(Word and element location data)

※

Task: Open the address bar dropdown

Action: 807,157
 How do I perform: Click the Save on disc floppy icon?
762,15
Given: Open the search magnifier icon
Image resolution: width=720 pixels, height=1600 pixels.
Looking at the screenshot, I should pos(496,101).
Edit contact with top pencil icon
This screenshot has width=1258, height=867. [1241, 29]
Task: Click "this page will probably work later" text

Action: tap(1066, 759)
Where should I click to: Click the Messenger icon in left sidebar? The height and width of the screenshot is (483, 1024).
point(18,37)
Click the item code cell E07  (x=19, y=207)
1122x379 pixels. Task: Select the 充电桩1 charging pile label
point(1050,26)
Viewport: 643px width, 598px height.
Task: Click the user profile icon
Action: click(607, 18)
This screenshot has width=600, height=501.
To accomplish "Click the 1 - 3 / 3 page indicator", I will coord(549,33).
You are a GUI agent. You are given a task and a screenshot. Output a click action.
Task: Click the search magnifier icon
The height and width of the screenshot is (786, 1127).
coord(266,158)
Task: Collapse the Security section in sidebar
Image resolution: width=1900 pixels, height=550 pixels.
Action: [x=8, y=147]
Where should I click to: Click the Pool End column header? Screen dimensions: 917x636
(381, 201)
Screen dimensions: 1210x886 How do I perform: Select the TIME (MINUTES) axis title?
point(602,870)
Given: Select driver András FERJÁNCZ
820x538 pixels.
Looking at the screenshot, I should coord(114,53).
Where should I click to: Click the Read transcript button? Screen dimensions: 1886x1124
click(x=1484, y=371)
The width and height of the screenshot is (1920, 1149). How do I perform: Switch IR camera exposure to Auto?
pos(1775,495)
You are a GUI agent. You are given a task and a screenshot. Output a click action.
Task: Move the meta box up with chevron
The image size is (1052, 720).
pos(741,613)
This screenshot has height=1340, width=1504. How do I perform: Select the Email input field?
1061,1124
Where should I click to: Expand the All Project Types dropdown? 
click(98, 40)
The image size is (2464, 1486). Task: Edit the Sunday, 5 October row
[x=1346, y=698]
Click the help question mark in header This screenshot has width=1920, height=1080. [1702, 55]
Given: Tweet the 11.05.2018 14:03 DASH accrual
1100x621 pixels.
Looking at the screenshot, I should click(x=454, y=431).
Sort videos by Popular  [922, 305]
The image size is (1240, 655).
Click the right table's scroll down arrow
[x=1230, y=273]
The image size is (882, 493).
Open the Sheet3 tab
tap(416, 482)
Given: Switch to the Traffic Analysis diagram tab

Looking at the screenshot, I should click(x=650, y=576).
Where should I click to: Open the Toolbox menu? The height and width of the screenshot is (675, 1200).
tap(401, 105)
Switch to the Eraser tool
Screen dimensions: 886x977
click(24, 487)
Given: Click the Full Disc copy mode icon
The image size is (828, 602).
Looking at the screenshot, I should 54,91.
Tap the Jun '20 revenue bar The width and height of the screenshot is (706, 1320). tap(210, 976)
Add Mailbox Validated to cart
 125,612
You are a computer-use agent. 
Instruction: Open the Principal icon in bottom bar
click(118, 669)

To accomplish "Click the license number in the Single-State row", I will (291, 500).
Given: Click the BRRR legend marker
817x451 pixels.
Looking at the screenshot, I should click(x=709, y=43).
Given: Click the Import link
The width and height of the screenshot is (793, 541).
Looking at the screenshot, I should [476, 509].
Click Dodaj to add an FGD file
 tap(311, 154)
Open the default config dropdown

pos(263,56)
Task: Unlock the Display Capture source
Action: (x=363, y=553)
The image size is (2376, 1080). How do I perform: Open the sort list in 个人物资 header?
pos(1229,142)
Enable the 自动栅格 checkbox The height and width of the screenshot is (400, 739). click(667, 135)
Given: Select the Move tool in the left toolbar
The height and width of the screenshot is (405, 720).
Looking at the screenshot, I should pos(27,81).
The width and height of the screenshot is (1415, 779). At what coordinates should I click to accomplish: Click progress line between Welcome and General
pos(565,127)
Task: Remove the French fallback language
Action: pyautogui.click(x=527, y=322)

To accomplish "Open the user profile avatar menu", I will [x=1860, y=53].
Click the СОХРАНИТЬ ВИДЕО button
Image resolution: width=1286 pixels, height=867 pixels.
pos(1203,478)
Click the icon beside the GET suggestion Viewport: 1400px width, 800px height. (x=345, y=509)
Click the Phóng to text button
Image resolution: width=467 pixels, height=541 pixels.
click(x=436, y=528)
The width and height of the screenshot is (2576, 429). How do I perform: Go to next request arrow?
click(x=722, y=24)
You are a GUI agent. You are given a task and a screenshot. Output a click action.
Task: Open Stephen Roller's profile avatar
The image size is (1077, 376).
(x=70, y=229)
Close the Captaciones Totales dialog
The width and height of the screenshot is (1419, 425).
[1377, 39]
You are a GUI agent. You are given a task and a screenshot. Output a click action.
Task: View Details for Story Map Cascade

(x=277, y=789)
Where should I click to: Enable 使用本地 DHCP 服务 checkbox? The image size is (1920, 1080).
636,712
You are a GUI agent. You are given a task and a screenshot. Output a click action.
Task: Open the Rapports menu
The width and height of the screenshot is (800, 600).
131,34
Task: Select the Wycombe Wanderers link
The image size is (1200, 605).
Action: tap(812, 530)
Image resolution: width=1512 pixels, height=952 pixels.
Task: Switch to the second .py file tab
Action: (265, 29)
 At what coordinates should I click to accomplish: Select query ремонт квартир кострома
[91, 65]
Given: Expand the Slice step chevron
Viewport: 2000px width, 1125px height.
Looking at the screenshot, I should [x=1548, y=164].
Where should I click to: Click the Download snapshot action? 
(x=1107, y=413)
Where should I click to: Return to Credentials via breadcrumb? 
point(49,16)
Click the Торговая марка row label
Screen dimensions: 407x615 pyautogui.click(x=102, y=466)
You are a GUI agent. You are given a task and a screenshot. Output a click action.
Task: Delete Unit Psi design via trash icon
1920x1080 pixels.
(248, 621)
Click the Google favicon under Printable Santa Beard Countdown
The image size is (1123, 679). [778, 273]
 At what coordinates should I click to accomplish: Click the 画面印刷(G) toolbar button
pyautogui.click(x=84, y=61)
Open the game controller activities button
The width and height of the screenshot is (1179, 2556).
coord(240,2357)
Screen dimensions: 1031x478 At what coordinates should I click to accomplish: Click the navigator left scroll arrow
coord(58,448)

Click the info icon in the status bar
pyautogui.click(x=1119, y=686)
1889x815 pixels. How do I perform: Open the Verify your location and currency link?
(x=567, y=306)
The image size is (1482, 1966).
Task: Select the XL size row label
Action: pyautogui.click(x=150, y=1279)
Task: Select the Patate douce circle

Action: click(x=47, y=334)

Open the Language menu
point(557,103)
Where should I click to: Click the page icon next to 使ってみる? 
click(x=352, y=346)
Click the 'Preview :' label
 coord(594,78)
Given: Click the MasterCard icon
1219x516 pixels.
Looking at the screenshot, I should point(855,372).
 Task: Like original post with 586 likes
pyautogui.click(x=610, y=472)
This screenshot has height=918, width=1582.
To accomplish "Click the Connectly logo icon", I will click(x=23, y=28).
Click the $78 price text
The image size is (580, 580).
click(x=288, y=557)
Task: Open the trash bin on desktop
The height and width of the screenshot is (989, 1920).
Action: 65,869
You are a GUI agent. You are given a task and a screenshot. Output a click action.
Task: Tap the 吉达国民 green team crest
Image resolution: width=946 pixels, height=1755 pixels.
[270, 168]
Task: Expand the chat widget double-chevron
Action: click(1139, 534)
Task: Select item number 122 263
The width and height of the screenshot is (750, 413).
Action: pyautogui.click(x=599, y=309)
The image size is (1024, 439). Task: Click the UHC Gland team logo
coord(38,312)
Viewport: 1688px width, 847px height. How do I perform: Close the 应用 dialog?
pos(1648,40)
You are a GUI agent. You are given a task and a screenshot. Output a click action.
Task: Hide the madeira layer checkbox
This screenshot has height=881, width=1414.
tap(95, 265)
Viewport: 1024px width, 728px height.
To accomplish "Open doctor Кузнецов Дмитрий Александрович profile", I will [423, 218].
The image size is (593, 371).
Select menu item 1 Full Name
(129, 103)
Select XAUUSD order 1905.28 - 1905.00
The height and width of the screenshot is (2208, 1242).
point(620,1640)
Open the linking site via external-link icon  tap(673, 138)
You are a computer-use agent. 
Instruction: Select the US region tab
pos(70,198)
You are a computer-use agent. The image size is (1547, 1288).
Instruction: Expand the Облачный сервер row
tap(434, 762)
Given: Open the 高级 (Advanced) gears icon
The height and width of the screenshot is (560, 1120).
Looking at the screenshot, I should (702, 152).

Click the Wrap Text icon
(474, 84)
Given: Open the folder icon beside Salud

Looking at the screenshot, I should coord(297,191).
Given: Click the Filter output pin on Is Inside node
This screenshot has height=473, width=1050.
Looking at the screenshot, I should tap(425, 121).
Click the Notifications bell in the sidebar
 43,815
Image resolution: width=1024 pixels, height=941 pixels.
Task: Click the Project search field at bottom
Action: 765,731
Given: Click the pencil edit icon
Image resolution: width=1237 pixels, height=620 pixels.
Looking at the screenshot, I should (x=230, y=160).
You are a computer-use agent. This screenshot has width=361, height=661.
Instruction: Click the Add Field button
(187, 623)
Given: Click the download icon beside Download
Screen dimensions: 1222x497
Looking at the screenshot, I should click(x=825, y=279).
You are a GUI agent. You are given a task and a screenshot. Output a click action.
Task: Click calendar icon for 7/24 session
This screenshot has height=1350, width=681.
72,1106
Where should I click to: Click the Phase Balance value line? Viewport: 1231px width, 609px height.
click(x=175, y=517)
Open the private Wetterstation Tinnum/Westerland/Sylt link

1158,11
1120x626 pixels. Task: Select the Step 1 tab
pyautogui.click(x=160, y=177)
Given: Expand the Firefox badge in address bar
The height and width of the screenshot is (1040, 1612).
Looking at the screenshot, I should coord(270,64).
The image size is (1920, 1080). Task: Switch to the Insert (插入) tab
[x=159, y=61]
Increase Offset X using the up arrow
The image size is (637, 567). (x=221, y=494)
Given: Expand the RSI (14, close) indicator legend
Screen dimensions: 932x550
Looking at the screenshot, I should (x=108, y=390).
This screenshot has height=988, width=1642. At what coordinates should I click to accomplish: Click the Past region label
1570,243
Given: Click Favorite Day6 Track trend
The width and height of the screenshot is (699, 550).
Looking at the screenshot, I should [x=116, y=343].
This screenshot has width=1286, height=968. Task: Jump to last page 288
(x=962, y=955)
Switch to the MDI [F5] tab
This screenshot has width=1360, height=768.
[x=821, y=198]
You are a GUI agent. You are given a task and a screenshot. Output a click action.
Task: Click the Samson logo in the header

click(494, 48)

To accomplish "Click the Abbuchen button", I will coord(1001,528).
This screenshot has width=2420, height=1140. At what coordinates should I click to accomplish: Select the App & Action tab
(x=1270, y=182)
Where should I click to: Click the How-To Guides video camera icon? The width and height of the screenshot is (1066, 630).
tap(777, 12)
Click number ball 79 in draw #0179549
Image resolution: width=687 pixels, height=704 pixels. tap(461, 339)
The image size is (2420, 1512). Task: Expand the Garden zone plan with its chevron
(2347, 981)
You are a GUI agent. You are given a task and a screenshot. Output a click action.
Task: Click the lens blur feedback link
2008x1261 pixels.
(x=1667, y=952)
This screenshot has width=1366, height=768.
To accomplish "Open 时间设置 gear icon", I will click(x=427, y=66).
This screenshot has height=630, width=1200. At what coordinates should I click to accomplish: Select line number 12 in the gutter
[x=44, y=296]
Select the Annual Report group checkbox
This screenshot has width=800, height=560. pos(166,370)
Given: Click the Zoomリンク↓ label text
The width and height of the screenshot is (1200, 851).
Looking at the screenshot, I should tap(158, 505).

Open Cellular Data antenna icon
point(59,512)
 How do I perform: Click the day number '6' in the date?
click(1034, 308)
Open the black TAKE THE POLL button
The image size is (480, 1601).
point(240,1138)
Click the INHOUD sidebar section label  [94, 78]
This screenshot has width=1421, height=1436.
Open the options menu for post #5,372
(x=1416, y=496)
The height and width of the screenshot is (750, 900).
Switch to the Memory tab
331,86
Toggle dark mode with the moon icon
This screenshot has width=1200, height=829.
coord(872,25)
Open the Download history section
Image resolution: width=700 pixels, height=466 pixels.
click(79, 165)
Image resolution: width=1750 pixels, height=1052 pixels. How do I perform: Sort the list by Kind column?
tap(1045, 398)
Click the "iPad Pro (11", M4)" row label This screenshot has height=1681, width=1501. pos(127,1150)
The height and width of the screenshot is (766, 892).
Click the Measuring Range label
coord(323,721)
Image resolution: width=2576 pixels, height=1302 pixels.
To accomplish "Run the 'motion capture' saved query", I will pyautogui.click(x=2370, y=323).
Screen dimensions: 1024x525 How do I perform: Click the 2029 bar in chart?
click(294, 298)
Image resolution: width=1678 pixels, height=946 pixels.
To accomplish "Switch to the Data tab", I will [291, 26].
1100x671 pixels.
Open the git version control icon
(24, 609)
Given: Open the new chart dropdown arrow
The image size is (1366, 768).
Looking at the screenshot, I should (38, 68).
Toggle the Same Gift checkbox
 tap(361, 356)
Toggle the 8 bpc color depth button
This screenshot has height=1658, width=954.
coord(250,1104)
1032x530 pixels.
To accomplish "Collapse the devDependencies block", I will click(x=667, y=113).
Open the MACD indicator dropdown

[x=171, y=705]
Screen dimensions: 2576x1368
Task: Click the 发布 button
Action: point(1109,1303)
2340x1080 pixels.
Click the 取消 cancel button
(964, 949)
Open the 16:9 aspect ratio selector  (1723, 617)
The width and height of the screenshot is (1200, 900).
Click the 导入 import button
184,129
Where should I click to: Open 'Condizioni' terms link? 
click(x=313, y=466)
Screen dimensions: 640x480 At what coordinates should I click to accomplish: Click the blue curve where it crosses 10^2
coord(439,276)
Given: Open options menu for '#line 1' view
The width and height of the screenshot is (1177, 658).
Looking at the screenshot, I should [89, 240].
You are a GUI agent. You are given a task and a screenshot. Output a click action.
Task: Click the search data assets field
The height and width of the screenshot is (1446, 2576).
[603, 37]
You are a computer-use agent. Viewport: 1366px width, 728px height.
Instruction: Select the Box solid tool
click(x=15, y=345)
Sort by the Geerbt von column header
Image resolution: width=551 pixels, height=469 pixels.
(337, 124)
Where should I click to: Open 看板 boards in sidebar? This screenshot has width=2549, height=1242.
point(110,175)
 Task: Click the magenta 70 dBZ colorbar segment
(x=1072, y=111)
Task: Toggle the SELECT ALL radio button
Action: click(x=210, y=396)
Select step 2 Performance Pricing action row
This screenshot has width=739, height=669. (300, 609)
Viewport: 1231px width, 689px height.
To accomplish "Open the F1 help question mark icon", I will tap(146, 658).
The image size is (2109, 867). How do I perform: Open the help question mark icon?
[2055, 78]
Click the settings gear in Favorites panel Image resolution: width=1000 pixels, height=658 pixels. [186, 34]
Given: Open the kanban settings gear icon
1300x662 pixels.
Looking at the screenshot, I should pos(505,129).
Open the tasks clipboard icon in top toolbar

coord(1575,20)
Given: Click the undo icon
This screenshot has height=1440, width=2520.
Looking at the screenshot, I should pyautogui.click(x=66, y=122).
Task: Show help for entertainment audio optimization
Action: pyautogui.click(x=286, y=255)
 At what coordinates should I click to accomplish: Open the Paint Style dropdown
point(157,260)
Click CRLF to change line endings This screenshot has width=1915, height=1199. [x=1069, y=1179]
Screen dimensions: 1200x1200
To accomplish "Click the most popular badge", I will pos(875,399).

※

# Task to carry out:
Please repeat the data above word for word, starting at the line that contains "Open the Language menu" and stopping after the line that contains "Action: 65,869".

# Solution for this problem:
Open the Language menu
point(557,103)
Where should I click to: Click the page icon next to 使ってみる? 
click(x=352, y=346)
Click the 'Preview :' label
 coord(594,78)
Given: Click the MasterCard icon
1219x516 pixels.
Looking at the screenshot, I should point(855,372).
 Task: Like original post with 586 likes
pyautogui.click(x=610, y=472)
This screenshot has height=918, width=1582.
To accomplish "Click the Connectly logo icon", I will click(x=23, y=28).
Click the $78 price text
The image size is (580, 580).
click(x=288, y=557)
Task: Open the trash bin on desktop
The height and width of the screenshot is (989, 1920).
Action: 65,869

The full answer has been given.